基礎体温表は宝庫

基礎体温を規則的に計測し、ノートに付けることは、女性の身体のリズムをみるためにとても有効な手段です。

妊娠に適した子作りのタイミングを計るため、体調の変化を長い期間で把握するため、身体の状態を診断し、治療目標を決めるために重要になります。

不妊治療

妊娠に最適な体温表は、安定した低温期と、0・3度以上の差がある高温期が12日以上あることが目安です。
東洋医学的にこの状態を考えると、腎気がしっかりと安定していて、脾によって作られた血液が、肝気によって全身にスムーズに行き渡っていることになります。
妊娠力と関係する腎・脾・肝が順調であり、子宮と関係が深い衝任脈が盛んで、充実している状態を示しています。

不妊症

全体に体温が低い方は、体温をあげることができない冷え症タイプです。
私たちの身体は、ホメオスタシスの働きによって、一定の温度に保たれています。
東洋医学的には、気の働きである温煦作用によって保たれてます。

気が不足したり、流れが悪かったりすると温煦する能力が低下します。腎・脾は気の生成に、肝は気の流れに関係します。
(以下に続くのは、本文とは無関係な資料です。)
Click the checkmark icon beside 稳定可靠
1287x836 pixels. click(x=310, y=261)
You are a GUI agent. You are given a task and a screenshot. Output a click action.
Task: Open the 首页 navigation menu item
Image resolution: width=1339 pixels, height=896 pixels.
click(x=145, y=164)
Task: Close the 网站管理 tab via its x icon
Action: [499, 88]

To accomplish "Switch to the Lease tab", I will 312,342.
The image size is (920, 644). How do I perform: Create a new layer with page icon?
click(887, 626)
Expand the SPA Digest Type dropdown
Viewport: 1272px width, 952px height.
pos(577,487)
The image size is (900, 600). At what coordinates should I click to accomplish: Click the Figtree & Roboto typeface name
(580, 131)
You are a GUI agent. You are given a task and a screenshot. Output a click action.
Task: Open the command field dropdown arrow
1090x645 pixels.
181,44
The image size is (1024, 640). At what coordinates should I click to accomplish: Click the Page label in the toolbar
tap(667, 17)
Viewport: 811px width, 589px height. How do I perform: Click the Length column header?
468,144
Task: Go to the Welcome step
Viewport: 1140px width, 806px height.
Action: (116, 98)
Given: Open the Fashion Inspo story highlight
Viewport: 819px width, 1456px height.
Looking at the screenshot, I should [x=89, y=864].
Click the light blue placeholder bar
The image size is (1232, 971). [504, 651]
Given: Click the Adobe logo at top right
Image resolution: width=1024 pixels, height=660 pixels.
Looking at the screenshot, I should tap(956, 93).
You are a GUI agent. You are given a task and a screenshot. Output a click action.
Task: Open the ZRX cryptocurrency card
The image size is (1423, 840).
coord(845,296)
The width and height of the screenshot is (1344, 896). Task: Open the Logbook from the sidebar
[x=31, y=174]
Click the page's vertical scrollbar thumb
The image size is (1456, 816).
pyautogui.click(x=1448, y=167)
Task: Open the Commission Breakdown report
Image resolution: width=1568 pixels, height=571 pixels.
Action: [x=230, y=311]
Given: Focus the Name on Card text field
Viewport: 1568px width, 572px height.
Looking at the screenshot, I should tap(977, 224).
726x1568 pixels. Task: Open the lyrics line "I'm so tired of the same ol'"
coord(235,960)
体温が低いことは、脾と腎のパワー不足を招くため、温煦のための陽気を上げて、生命力アップを図る必要があります。

 ※温煦作用(おんくさよう)…あたためること

不妊治療

低温期が長い方は、月経後の体力の回復が遅い可能性があります。

月経後の低温期は、子宮の気血の回復段階です。

子宮の充実には腎の支えが必要ですので、治療で機能を高めることが重要です。
衝任脈を整えることも大切なことです。

 

不妊症

高温期が短い方も、腎気が弱いことが考えられます。
高温期は、腎気が主導して、肝・脾・衝任脈がそれぞれの役割を果たすことで、子宮が充実し、卵子の着床、育成が可能となります。

突発的に体温が上がり過ぎるのも、腎気の不足によって、肝気が高ぶり、気の流れに影響が出るためです。​

月経前のイライラ、胸の張り、便秘、下腹部痛などを招きます。

​肝と腎を整えると調子が良くなります。

不妊治療

きちんと体温が二層に分かれない方は、排卵が不規則となっていることが考えられます。

低温期と高温期がはっきりしないことは、陽気の発動が弱く、排卵するエネルギー不足となり、高温期に移行できていません。
排卵を助けるためには、低温期の身体の土台をしっかりと作る必要があります。